Anthony Nutt, the manager of Jupiter’s £3.2bn income trust, is warning that the UK market is set to become a harsher environment for value investors as private equity and foreign investors continue to buy up undervalued stocks.
Nutt lost at least 14 stocks from his 100 stock portfolio last year to mergers and acquisitions and has lost companies including Corus, McCarthy & Stone, AB Ports and Gondola this year.
He says: “Value has had much stronger performance than growth in the last few years but it is getting more difficult now. The companies being bought out are good quality businesses so this reduces the spectrum of stocks in which I invest.”
“The hotter parts of private equity will eventually blow over but will leave parts of the UK market decimated, with a harsher market of unattractive areas.”

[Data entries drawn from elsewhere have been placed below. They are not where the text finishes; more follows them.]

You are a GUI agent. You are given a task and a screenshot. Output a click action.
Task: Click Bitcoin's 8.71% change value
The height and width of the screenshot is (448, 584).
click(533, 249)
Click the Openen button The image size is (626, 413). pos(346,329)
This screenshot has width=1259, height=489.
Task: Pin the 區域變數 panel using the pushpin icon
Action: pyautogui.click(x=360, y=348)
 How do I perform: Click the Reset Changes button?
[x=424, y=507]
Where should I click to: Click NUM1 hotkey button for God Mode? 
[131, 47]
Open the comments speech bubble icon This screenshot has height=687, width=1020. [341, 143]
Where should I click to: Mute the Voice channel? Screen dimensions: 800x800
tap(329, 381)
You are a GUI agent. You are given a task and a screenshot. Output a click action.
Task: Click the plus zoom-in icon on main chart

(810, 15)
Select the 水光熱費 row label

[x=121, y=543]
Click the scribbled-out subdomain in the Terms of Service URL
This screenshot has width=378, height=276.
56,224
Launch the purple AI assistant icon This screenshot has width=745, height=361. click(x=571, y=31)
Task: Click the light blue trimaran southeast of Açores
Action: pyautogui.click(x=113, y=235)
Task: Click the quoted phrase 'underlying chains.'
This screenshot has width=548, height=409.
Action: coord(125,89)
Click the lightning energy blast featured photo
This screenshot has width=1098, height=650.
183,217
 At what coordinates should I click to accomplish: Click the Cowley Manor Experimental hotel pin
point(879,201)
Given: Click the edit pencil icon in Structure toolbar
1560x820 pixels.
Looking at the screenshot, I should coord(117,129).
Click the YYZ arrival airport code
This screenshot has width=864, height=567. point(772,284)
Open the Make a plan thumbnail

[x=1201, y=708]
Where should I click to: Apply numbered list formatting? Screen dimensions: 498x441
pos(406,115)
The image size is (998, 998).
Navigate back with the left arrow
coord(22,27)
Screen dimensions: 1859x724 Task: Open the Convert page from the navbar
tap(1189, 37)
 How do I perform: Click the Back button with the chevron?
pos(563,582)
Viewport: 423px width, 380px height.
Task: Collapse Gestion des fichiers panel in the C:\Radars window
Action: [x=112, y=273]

Nutt says decent value stocks still exist but it will take sharper stockpicking skills to dig them out.
Axa Investment Management distribution funds co-manager Richard Marwood says the market is losing its best stocks to corporate activity and the wall of money going into private equity.
He believes many of the companies being taken out are big losses for value pickers and investors.
Marwood says: “There are still opportunities but if you look at groups like BOC, AB Ports, Pilkington, BAA and Scottish Power, these are big well established businesses and as the heritage stocks get taken out, replacements do not have that pedigree.”
He believes the economic cycle is key to the availability of value stocks and cites the last technology boom as an example.
Marwood says: “At the top of the last bull market you had companies like Baltimore which was a new business that rocketed into the FTSE 100 and now it is just a small cap again. You could say the same for a stock like Party Gaming now.
“Big businesses often get big just by surviving. Look at the FTSE 100 now and you see a lot of mining stocks which are mainly decent businesses but they are there because of demand for commodities, both real and imagined.”
Baring Asset Management head of UK retail Charlie Deptford believes the high rate of merger and acquisition activity will not end in the near future and stocks will continue to be taken out of the market.
He says: “Takeovers will only disappear when you get higher core borrowing costs or poor cashflow so the current bingeing on UK plc is unlikely to stop in the near future.”
Deptford says the private equity houses have exit strategies so at some point are likely to return many companies to the market.
He says: “There is a constant regeneration of companies in the global economy and some of these will find their way into the FTSE 350. Back in 2000, a lot of the tech companies were low quality and speculative and when the markets were re-rated they got kicked out and replaced by many better companies.
“It is difficult to find much growth right now but five years from now I do not believe that will be the case. Some event will cause the market to produce more quality and growth.”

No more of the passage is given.